Morphine 6-glucuronide (M6G) is an active metabolite of morphine that could be used as a drug, but its hydrolysis into morphine remains controversial. We investigated the acidic hydrolysis of M6G and found that the recovery of morphine did not exceed 5%. The stability of M6G was studied in different physiological compartments of male Sprague-Dawley rats. The formation of morphine after M6G incubation in feces was under 2% in the small intestine, whereas the formation of morphine in colon feces represented 85.6 ± 12.9% of the initial concentration of M6G. The stability of M6G was also determined ex vivo using the isolated perfused rat liver. The hepatic extraction ratio of M6G was very low (0.04 ± 0.02), but 88.7 ± 11.2% of the dose was excreted in bile. The elimination half-life of M6G in the perfusate (66.4 ± 20.6 min) was higher than the elimination half-life in bile (18.6 ± 2.5 min). The hydrolysis of M6G was low, with only 7.7% and 0.03% of morphine in the perfusate and bile, respectively.

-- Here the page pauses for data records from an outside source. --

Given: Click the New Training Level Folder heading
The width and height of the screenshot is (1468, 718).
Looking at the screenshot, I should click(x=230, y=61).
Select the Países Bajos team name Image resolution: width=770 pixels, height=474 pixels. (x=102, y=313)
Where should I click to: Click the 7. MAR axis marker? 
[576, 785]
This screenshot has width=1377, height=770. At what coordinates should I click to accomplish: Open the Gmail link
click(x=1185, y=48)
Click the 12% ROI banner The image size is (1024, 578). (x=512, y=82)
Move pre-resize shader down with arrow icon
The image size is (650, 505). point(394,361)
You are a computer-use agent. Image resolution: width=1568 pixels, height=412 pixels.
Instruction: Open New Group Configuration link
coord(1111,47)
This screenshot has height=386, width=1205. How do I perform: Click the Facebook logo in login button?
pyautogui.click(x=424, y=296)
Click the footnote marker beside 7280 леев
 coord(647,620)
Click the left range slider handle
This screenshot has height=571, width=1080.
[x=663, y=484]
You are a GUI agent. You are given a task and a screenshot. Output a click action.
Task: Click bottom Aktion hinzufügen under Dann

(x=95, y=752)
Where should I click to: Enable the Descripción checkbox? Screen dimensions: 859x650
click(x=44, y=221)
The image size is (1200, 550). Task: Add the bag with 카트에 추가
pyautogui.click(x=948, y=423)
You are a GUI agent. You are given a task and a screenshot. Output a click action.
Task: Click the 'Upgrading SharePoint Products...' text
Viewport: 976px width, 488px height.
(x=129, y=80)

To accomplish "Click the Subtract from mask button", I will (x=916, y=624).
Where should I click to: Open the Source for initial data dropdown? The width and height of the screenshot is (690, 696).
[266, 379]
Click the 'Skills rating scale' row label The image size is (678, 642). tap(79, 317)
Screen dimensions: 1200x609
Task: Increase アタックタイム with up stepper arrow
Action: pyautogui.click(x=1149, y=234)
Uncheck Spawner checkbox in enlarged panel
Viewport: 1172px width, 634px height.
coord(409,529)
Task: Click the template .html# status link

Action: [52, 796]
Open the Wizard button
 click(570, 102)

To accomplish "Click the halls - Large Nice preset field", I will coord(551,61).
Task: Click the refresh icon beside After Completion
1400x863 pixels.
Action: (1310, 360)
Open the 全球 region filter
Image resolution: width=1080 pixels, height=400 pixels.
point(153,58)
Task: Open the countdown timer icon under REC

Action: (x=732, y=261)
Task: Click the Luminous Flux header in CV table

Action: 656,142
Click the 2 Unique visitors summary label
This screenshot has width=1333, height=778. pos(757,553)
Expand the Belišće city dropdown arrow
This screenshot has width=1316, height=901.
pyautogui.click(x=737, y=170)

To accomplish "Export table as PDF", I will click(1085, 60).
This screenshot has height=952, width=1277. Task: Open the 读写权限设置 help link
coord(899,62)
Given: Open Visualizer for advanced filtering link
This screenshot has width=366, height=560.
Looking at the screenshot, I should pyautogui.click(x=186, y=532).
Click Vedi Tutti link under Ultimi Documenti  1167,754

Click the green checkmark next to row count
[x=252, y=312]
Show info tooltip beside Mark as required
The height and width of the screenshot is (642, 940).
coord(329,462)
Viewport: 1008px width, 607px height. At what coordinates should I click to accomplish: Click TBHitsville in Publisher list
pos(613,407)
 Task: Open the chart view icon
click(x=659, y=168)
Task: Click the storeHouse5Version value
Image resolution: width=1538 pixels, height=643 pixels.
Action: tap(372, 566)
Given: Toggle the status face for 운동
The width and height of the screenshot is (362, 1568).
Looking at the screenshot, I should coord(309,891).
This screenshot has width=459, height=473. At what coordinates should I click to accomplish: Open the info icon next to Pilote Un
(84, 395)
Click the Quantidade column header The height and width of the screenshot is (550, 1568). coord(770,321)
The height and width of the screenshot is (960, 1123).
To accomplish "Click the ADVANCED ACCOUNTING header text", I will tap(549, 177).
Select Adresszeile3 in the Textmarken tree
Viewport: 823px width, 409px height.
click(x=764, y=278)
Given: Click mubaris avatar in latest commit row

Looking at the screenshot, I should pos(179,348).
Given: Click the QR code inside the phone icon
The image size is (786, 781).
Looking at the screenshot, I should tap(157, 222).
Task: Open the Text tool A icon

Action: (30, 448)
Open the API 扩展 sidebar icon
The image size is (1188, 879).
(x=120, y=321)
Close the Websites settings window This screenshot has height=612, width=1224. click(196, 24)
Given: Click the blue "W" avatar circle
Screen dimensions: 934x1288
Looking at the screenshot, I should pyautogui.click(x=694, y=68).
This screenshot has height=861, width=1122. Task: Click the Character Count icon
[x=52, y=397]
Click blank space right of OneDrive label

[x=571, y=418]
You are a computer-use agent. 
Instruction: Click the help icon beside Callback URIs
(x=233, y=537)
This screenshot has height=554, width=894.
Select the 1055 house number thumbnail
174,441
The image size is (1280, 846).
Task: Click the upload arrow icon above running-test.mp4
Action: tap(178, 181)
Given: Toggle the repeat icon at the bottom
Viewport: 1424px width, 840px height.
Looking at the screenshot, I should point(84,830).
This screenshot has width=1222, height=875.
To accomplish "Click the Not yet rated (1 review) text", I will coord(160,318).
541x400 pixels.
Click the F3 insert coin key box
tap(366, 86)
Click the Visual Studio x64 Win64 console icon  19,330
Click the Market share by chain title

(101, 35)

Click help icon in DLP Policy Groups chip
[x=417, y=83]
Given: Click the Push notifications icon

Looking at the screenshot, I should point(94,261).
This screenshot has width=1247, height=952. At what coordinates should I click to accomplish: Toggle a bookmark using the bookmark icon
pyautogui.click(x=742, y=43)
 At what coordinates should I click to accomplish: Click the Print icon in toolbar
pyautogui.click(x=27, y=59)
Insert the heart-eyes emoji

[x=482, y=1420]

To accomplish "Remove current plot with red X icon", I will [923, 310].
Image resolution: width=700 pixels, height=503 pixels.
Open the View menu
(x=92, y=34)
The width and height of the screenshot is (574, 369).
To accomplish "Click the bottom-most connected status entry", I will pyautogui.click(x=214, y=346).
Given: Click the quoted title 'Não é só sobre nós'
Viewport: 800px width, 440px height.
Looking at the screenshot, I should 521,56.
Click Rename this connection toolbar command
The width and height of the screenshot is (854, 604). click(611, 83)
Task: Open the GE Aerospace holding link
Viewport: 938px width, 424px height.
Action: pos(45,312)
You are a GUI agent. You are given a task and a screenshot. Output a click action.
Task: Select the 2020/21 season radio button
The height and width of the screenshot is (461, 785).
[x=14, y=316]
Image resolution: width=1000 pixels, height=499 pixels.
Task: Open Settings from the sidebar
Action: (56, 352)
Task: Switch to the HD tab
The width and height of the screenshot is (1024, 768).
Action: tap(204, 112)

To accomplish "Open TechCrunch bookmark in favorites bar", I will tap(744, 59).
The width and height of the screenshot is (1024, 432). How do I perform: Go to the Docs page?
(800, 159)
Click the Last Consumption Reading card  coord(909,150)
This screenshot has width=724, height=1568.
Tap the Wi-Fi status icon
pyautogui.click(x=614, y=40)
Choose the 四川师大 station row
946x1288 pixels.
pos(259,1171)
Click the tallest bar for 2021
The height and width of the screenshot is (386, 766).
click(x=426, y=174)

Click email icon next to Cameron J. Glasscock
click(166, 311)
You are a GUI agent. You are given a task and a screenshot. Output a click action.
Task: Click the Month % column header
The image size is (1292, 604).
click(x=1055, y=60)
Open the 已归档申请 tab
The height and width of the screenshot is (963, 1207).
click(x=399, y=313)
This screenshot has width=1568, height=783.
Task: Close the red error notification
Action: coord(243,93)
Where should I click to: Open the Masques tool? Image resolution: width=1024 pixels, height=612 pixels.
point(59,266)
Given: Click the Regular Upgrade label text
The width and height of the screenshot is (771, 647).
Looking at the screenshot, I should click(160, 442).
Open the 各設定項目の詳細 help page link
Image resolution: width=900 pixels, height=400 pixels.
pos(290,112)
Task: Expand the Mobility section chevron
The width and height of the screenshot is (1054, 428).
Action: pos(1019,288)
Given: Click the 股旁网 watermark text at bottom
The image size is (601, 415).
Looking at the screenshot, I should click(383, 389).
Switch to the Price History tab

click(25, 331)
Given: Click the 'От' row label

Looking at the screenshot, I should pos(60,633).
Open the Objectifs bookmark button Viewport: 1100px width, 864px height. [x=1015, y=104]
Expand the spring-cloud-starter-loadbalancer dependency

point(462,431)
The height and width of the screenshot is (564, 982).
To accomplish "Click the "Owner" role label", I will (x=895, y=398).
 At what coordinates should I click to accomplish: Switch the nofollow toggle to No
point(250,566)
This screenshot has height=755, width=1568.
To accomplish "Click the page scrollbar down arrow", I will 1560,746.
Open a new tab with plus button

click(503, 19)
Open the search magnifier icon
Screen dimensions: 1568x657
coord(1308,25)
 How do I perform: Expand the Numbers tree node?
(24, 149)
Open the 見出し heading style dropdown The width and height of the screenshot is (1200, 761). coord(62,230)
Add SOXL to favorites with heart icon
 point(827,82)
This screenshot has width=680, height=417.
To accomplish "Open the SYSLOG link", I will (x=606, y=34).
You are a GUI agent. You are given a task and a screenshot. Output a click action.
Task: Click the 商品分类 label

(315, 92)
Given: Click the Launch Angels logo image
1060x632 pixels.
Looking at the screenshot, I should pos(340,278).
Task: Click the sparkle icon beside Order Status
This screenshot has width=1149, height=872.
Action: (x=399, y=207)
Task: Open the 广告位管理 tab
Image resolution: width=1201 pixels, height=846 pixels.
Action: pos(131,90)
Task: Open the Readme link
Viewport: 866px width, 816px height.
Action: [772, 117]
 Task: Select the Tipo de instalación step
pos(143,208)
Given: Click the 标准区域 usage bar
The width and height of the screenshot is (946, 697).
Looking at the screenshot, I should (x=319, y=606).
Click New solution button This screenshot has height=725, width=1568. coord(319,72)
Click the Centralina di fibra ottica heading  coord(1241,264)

The perfusate level of morphine 3-glucuronide (M3G) resulting from morphine conjugation was 4.9 ± 3.6%. An in vivo experiment demonstrated that after oral administration, M6G was absorbed per se in the proximal intestine, and the process was prolonged over the 24-hr experiment due to its reabsorption following enterohepatic recirculation. Finally, 10.5 ± 4.3% of morphine and 12.9 ± 5.1% of M3G compared with M6G AUCs were found in plasma. These results show that M6G is weakly converted into morphine when orally absorbed, with a kinetic profile similar to a slow release formulation.